As it currently stands, we are proposing that the federal government provide Title I schools with funds to hire tutors, who will be required to have a college degree and experience with children. If this proposal becomes reality, it would include a plan to help schools identify particularly effective tutors and offer them a rapid path to teacher certification.

One assumption behind this part of our proposal is that most tutors will be recent college graduates who do not have teaching certificates, most probably majoring in something other than education. Many of the tutors are sure to discover the joys of teaching. At the same time, school leaders are sure to notice that many of their tutors are doing an exceptional job. Our proposal is simply to facilitate a process in which excellent, successful tutors can become teachers.
There are several important advantages to schools and to society of this new source of teacher candidates. First, tutors would be concentrated in high-poverty inner-city or distant rural Title I schools. Such schools typically have difficulty recruiting top candidates. Often, the top candidates they do get are from the local area, often graduates of the very schools in which they hope to teach. We have noticed that tutor applicants (with college degrees) usually come from the local area.
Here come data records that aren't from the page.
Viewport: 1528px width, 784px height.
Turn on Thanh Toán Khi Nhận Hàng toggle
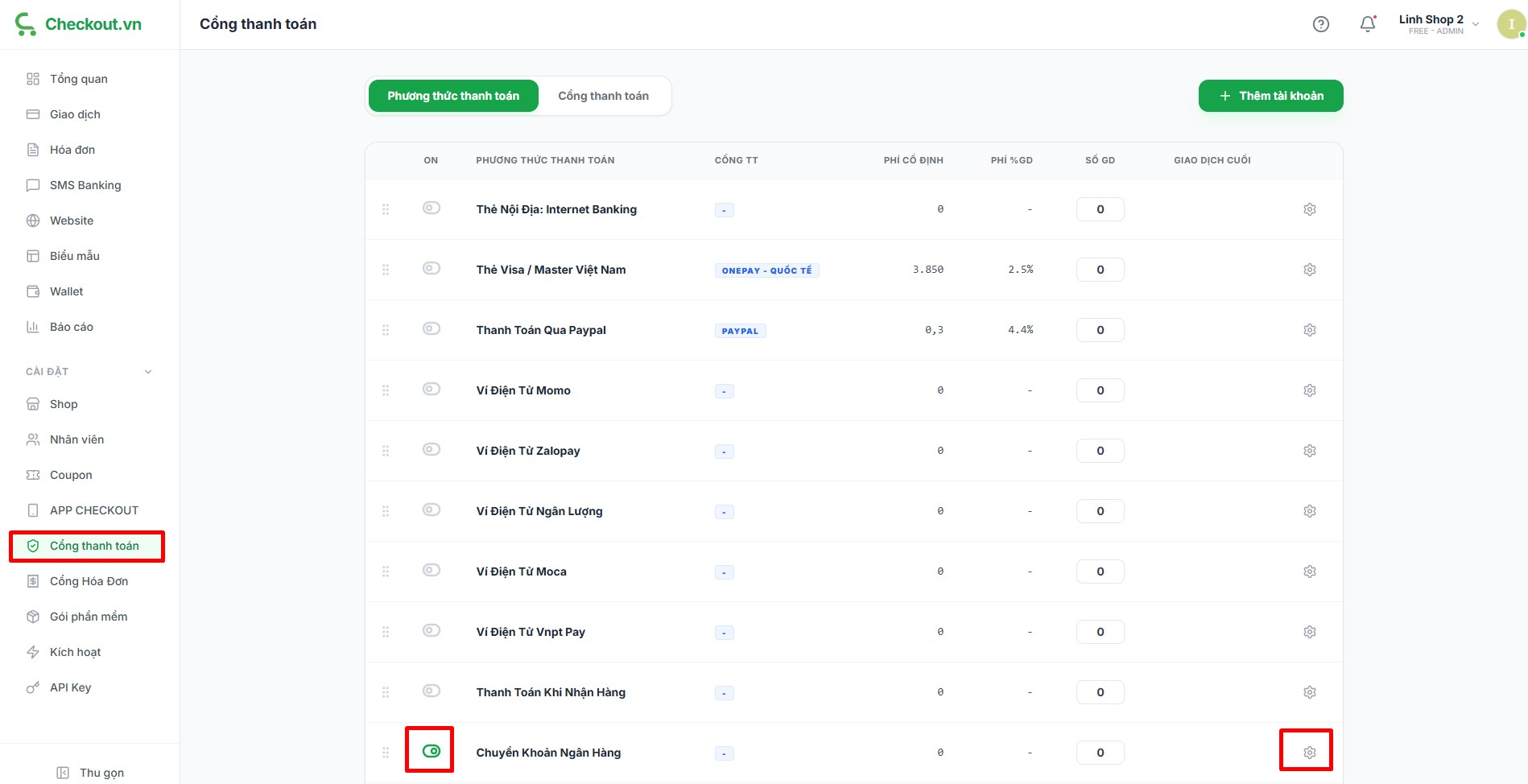[432, 691]
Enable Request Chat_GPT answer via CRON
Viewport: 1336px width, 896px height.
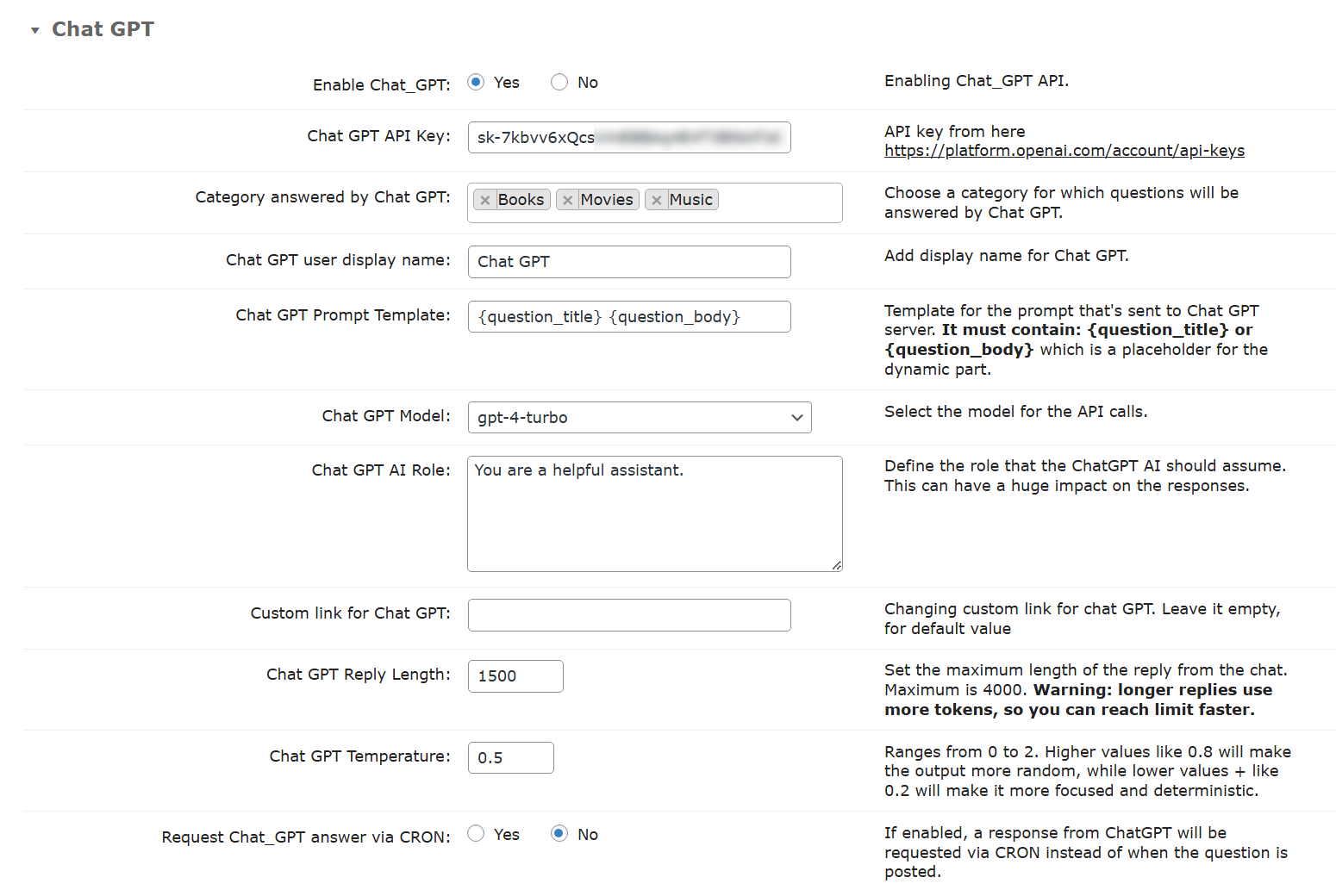(476, 833)

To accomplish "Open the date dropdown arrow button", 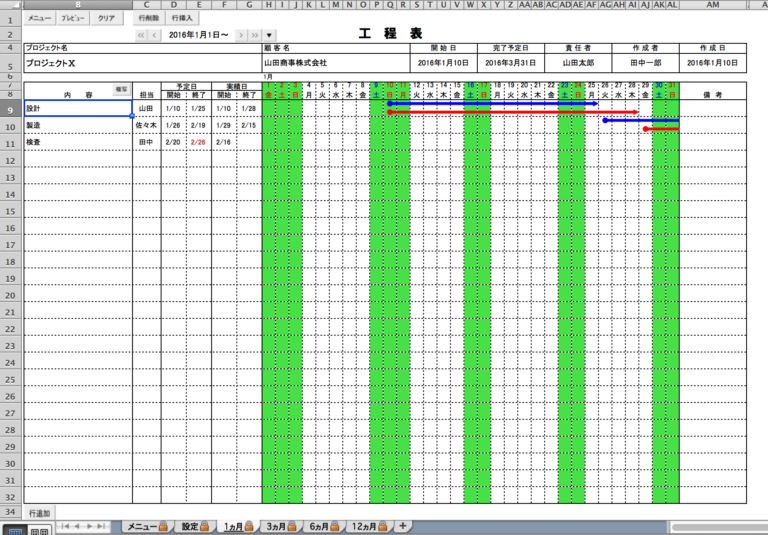I will pyautogui.click(x=269, y=35).
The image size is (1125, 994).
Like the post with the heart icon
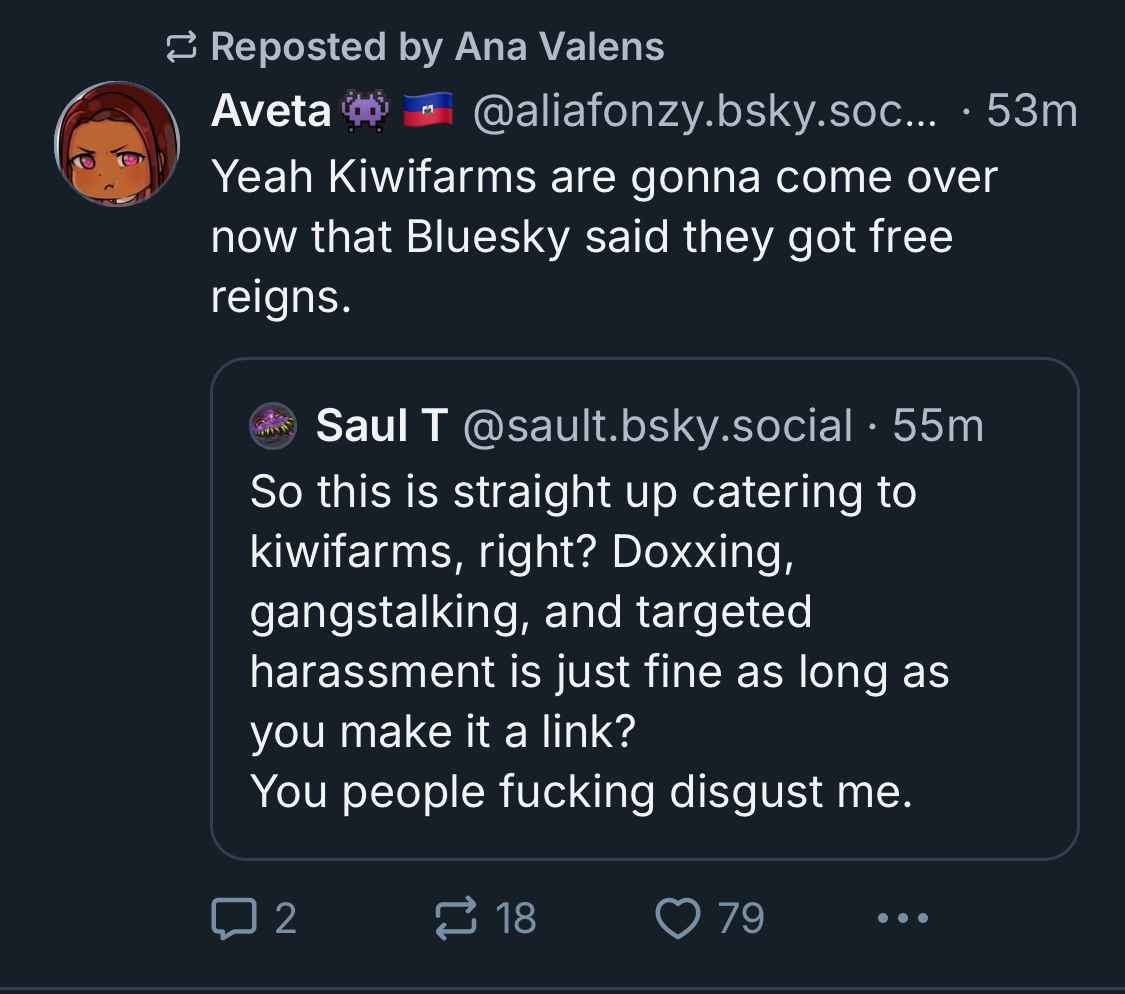[680, 918]
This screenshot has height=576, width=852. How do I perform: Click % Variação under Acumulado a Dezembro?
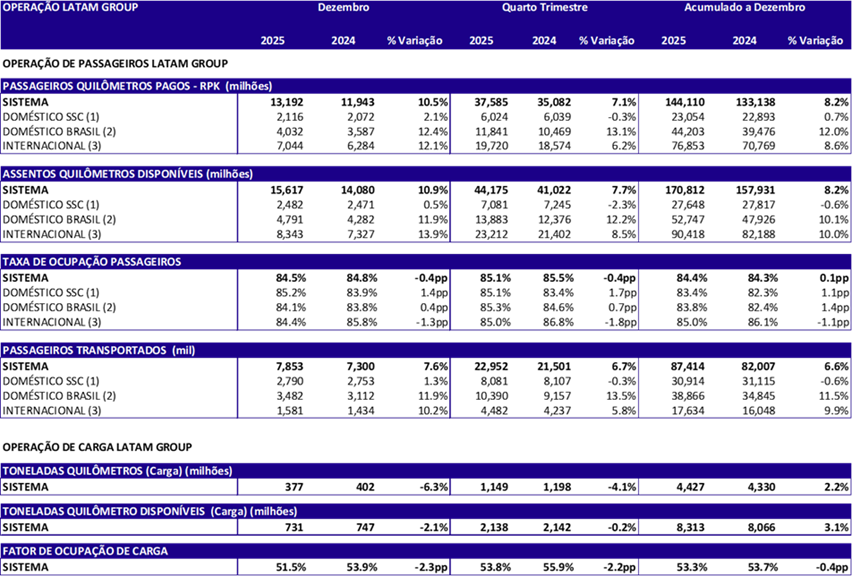tap(815, 41)
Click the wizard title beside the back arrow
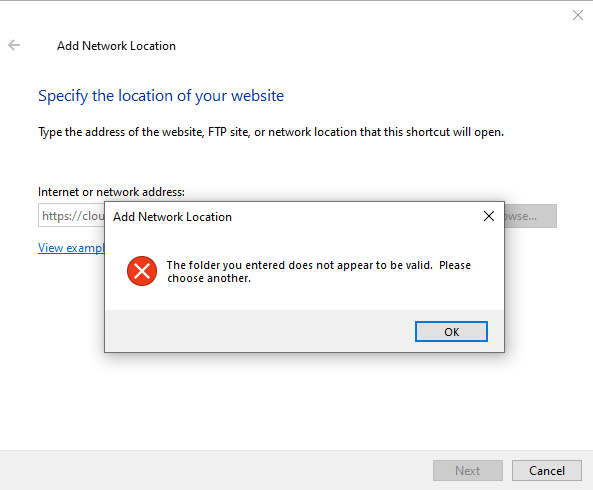 click(x=116, y=46)
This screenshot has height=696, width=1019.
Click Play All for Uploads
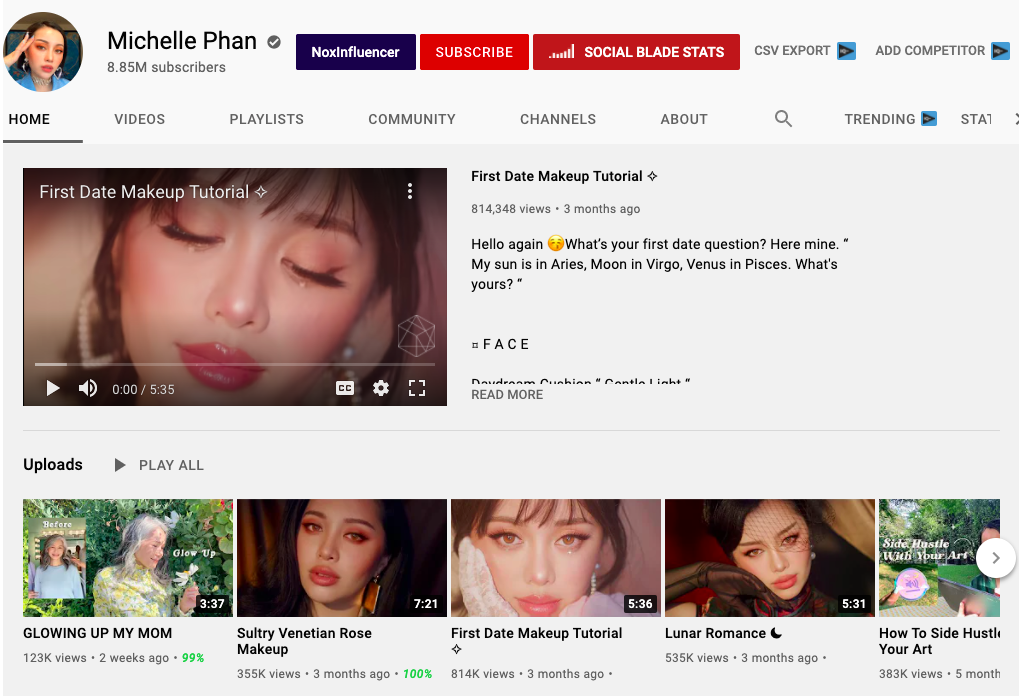click(160, 465)
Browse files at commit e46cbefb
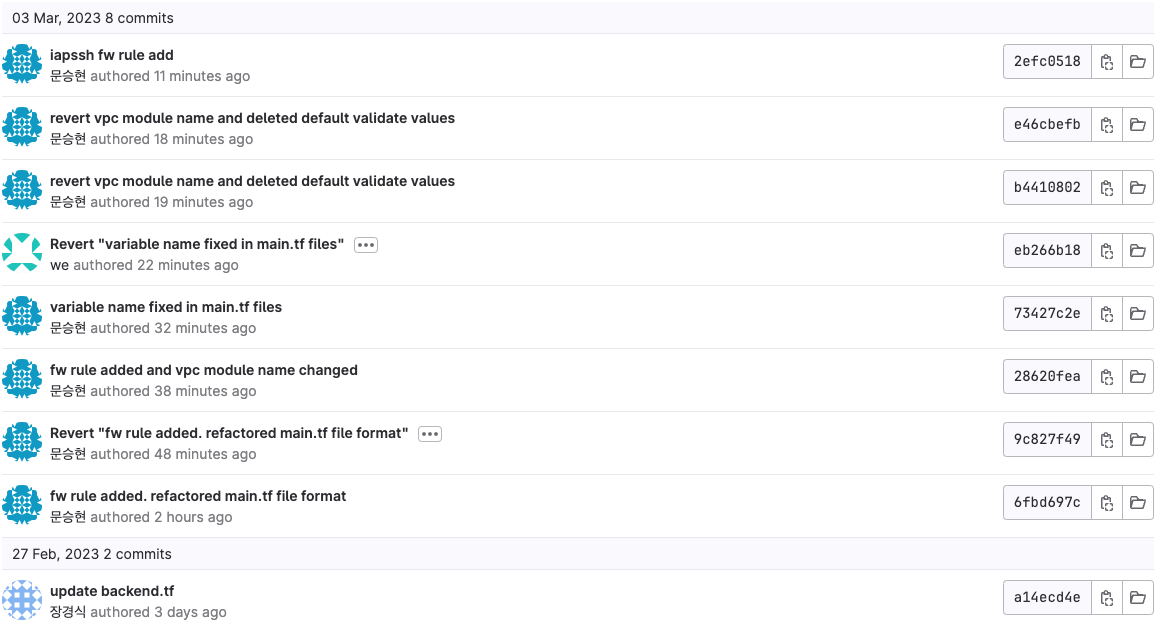1160x631 pixels. (1138, 124)
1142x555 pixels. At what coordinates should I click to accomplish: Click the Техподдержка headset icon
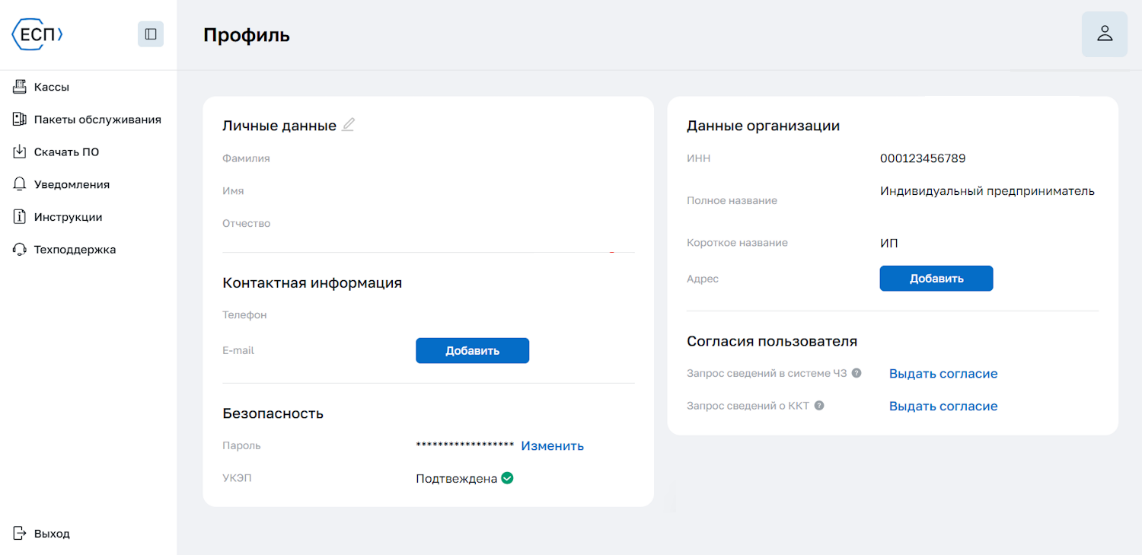[x=19, y=249]
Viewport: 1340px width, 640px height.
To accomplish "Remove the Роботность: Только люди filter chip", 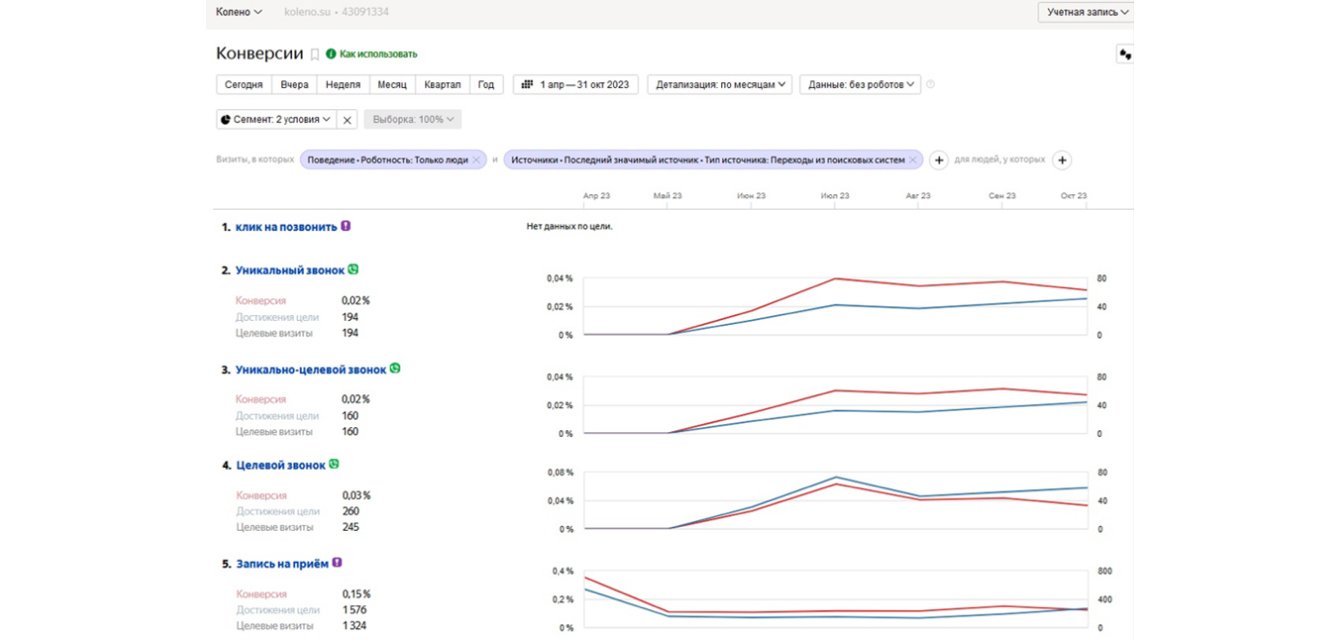I will coord(477,160).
Second, schools often struggle to find as many minority candidates as they would like. Tutors, in our experience, better represent the demographics of their schools than do teachers. Among the many college-graduate applications we typically get to work in Baltimore, about 80% are Black, and about 80% of hires have also been Black. This matches the percent Black of Baltimore City Public Schools students, but not of its teachers, 40% of whom are Black. If our Baltimore experience is typical, hiring tutors and then encouraging and supporting them to go for a teaching certificate may be one way to bring talented Black teachers into teaching.
We have seen a similar dynamic in majority-Hispanic districts and in rural districts. Local tutors with a strong tie to a local area, who have demonstrated their skills as tutors, may be an ideal group from which to recruit applicants whose commitment to teaching in that place is strong, and likely to be lifelong.
Many years ago, we were working on a study of our Success for All program in Baltimore, and in one inner-city school we noticed an extraordinary Black teacher. We got to know her, and discovered that she grew up near the school she taught in, and attended that very school. As a teacher, she could have chosen to live almost anywhere, but she chose to live in the house she grew up in, in an inner-city neighborhood. This was where she wanted to teach, where she wanted to make her contribution to her community. We’ve encountered many amazing teachers in rural places who are also teaching in the schools they attended. I cannot say exactly how this part of our tutoring plan will be accomplished, or what its effects might be on the teaching staffs of high-poverty schools. But bringing local college graduates into local schools as tutors and then helping the best of them to become teachers would be an important additional outcome of our National Tutoring Corps plan.